* [EXERCISE DETAILS]:
Restate every entry word for word.

*** Opening EXTRACTED RECORDS ***

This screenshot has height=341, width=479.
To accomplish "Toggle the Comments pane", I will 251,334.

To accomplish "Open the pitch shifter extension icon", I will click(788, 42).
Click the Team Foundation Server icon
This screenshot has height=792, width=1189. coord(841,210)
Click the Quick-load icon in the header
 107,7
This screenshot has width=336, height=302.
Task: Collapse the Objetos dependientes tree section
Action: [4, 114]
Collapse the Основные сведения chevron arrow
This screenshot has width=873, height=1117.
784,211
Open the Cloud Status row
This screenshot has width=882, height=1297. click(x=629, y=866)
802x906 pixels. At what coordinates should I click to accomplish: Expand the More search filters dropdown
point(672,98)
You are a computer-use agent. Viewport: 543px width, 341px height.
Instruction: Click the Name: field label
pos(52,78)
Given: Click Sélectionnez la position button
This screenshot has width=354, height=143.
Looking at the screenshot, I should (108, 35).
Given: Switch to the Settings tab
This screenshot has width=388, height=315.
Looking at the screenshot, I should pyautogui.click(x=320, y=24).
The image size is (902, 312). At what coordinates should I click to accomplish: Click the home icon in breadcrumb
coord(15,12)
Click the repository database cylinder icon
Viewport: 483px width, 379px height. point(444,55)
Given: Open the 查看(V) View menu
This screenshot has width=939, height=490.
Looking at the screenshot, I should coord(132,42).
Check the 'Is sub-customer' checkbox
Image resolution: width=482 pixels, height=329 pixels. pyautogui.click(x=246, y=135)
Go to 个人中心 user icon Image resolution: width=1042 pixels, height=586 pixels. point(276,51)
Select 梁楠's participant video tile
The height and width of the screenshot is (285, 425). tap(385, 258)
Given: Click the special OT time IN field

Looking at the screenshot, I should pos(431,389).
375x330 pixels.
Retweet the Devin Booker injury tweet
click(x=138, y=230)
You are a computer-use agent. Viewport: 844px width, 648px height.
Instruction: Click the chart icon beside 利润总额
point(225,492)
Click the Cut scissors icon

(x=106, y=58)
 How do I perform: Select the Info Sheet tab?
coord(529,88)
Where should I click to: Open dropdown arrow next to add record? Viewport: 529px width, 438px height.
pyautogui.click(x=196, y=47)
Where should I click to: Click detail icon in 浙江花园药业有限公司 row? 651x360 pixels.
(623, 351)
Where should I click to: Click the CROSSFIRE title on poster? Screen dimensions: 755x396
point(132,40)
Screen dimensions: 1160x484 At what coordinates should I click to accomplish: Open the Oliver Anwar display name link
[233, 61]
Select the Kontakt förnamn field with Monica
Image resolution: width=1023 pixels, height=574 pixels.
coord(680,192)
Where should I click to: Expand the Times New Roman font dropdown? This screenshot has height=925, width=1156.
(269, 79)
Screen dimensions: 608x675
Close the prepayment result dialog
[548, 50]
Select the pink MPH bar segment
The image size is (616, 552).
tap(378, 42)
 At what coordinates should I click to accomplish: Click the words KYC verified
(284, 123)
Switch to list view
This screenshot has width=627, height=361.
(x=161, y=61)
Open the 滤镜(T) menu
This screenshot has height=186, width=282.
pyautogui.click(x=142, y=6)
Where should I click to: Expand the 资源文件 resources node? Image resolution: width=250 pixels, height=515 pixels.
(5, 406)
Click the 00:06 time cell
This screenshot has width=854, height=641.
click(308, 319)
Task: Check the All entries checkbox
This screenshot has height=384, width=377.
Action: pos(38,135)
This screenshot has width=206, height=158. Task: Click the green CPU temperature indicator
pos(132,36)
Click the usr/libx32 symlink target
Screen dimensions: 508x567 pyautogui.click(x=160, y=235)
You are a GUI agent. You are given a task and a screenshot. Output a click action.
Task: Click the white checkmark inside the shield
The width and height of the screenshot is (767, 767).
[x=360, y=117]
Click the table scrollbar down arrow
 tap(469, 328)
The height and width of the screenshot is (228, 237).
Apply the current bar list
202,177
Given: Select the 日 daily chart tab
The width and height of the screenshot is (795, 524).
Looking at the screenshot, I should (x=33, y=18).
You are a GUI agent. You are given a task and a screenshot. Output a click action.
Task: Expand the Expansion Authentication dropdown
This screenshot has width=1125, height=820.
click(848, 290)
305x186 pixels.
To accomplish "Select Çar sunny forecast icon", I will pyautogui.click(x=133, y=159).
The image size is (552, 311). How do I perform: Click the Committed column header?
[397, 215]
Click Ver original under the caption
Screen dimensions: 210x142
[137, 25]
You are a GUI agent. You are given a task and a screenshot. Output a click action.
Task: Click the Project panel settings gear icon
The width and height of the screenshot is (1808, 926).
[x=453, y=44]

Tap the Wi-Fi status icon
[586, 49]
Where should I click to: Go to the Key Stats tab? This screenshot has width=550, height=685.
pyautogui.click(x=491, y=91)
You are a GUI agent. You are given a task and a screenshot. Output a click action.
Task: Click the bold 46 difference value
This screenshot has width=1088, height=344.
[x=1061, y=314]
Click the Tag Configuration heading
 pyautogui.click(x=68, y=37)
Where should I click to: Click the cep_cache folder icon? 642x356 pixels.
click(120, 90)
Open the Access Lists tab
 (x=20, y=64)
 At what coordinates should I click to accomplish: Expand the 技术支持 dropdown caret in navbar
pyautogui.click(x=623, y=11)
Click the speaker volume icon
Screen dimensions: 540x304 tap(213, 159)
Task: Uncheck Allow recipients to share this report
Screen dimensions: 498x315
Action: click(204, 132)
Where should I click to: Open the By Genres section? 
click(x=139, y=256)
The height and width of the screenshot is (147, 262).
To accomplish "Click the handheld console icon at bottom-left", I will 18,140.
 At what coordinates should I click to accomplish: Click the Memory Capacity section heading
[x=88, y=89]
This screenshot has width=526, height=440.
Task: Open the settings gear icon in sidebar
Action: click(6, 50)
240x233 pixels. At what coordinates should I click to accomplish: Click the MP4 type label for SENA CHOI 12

*** Closing EXTRACTED RECORDS ***

* [RESULT OF THIS TASK]:
This screenshot has height=341, width=479.
To accomplish "Toggle the Comments pane", I will 251,334.

To accomplish "Open the pitch shifter extension icon", I will click(788, 42).
Click the Team Foundation Server icon
This screenshot has height=792, width=1189. coord(841,210)
Click the Quick-load icon in the header
 107,7
This screenshot has width=336, height=302.
Task: Collapse the Objetos dependientes tree section
Action: [4, 114]
Collapse the Основные сведения chevron arrow
This screenshot has width=873, height=1117.
784,211
Open the Cloud Status row
This screenshot has width=882, height=1297. click(x=629, y=866)
802x906 pixels. At what coordinates should I click to accomplish: Expand the More search filters dropdown
point(672,98)
You are a computer-use agent. Viewport: 543px width, 341px height.
Instruction: Click the Name: field label
pos(52,78)
Given: Click Sélectionnez la position button
This screenshot has width=354, height=143.
Looking at the screenshot, I should (108, 35).
Given: Switch to the Settings tab
This screenshot has width=388, height=315.
Looking at the screenshot, I should pyautogui.click(x=320, y=24).
The image size is (902, 312). At what coordinates should I click to accomplish: Click the home icon in breadcrumb
coord(15,12)
Click the repository database cylinder icon
Viewport: 483px width, 379px height. point(444,55)
Given: Open the 查看(V) View menu
This screenshot has width=939, height=490.
Looking at the screenshot, I should coord(132,42).
Check the 'Is sub-customer' checkbox
Image resolution: width=482 pixels, height=329 pixels. pyautogui.click(x=246, y=135)
Go to 个人中心 user icon Image resolution: width=1042 pixels, height=586 pixels. point(276,51)
Select 梁楠's participant video tile
The height and width of the screenshot is (285, 425). tap(385, 258)
Given: Click the special OT time IN field

Looking at the screenshot, I should pos(431,389).
375x330 pixels.
Retweet the Devin Booker injury tweet
click(x=138, y=230)
You are a computer-use agent. Viewport: 844px width, 648px height.
Instruction: Click the chart icon beside 利润总额
point(225,492)
Click the Cut scissors icon

(x=106, y=58)
 How do I perform: Select the Info Sheet tab?
coord(529,88)
Where should I click to: Open dropdown arrow next to add record? Viewport: 529px width, 438px height.
pyautogui.click(x=196, y=47)
Where should I click to: Click detail icon in 浙江花园药业有限公司 row? 651x360 pixels.
(623, 351)
Where should I click to: Click the CROSSFIRE title on poster? Screen dimensions: 755x396
point(132,40)
Screen dimensions: 1160x484 At what coordinates should I click to accomplish: Open the Oliver Anwar display name link
[233, 61]
Select the Kontakt förnamn field with Monica
Image resolution: width=1023 pixels, height=574 pixels.
coord(680,192)
Where should I click to: Expand the Times New Roman font dropdown? This screenshot has height=925, width=1156.
(269, 79)
Screen dimensions: 608x675
Close the prepayment result dialog
[548, 50]
Select the pink MPH bar segment
The image size is (616, 552).
tap(378, 42)
 At what coordinates should I click to accomplish: Click the words KYC verified
(284, 123)
Switch to list view
This screenshot has width=627, height=361.
(x=161, y=61)
Open the 滤镜(T) menu
This screenshot has height=186, width=282.
pyautogui.click(x=142, y=6)
Where should I click to: Expand the 资源文件 resources node? Image resolution: width=250 pixels, height=515 pixels.
(5, 406)
Click the 00:06 time cell
This screenshot has width=854, height=641.
click(308, 319)
Task: Check the All entries checkbox
This screenshot has height=384, width=377.
Action: pos(38,135)
This screenshot has width=206, height=158. Task: Click the green CPU temperature indicator
pos(132,36)
Click the usr/libx32 symlink target
Screen dimensions: 508x567 pyautogui.click(x=160, y=235)
You are a GUI agent. You are given a task and a screenshot. Output a click action.
Task: Click the white checkmark inside the shield
The width and height of the screenshot is (767, 767).
[x=360, y=117]
Click the table scrollbar down arrow
 tap(469, 328)
The height and width of the screenshot is (228, 237).
Apply the current bar list
202,177
Given: Select the 日 daily chart tab
The width and height of the screenshot is (795, 524).
Looking at the screenshot, I should (x=33, y=18).
You are a GUI agent. You are given a task and a screenshot. Output a click action.
Task: Expand the Expansion Authentication dropdown
This screenshot has width=1125, height=820.
click(848, 290)
305x186 pixels.
To accomplish "Select Çar sunny forecast icon", I will pyautogui.click(x=133, y=159).
The image size is (552, 311). How do I perform: Click the Committed column header?
[397, 215]
Click Ver original under the caption
Screen dimensions: 210x142
[137, 25]
You are a GUI agent. You are given a task and a screenshot. Output a click action.
Task: Click the Project panel settings gear icon
The width and height of the screenshot is (1808, 926).
[x=453, y=44]

Tap the Wi-Fi status icon
[586, 49]
Where should I click to: Go to the Key Stats tab? This screenshot has width=550, height=685.
pyautogui.click(x=491, y=91)
You are a GUI agent. You are given a task and a screenshot. Output a click action.
Task: Click the bold 46 difference value
This screenshot has width=1088, height=344.
[x=1061, y=314]
Click the Tag Configuration heading
 pyautogui.click(x=68, y=37)
Where should I click to: Click the cep_cache folder icon? 642x356 pixels.
click(120, 90)
Open the Access Lists tab
 (x=20, y=64)
 At what coordinates should I click to accomplish: Expand the 技术支持 dropdown caret in navbar
pyautogui.click(x=623, y=11)
Click the speaker volume icon
Screen dimensions: 540x304 tap(213, 159)
Task: Uncheck Allow recipients to share this report
Screen dimensions: 498x315
Action: click(204, 132)
Where should I click to: Open the By Genres section? 
click(x=139, y=256)
The height and width of the screenshot is (147, 262).
To accomplish "Click the handheld console icon at bottom-left", I will 18,140.
 At what coordinates should I click to accomplish: Click the Memory Capacity section heading
[x=88, y=89]
This screenshot has width=526, height=440.
Task: Open the settings gear icon in sidebar
Action: click(6, 50)
240x233 pixels. At what coordinates should I click to accomplish: Click the MP4 type label for SENA CHOI 12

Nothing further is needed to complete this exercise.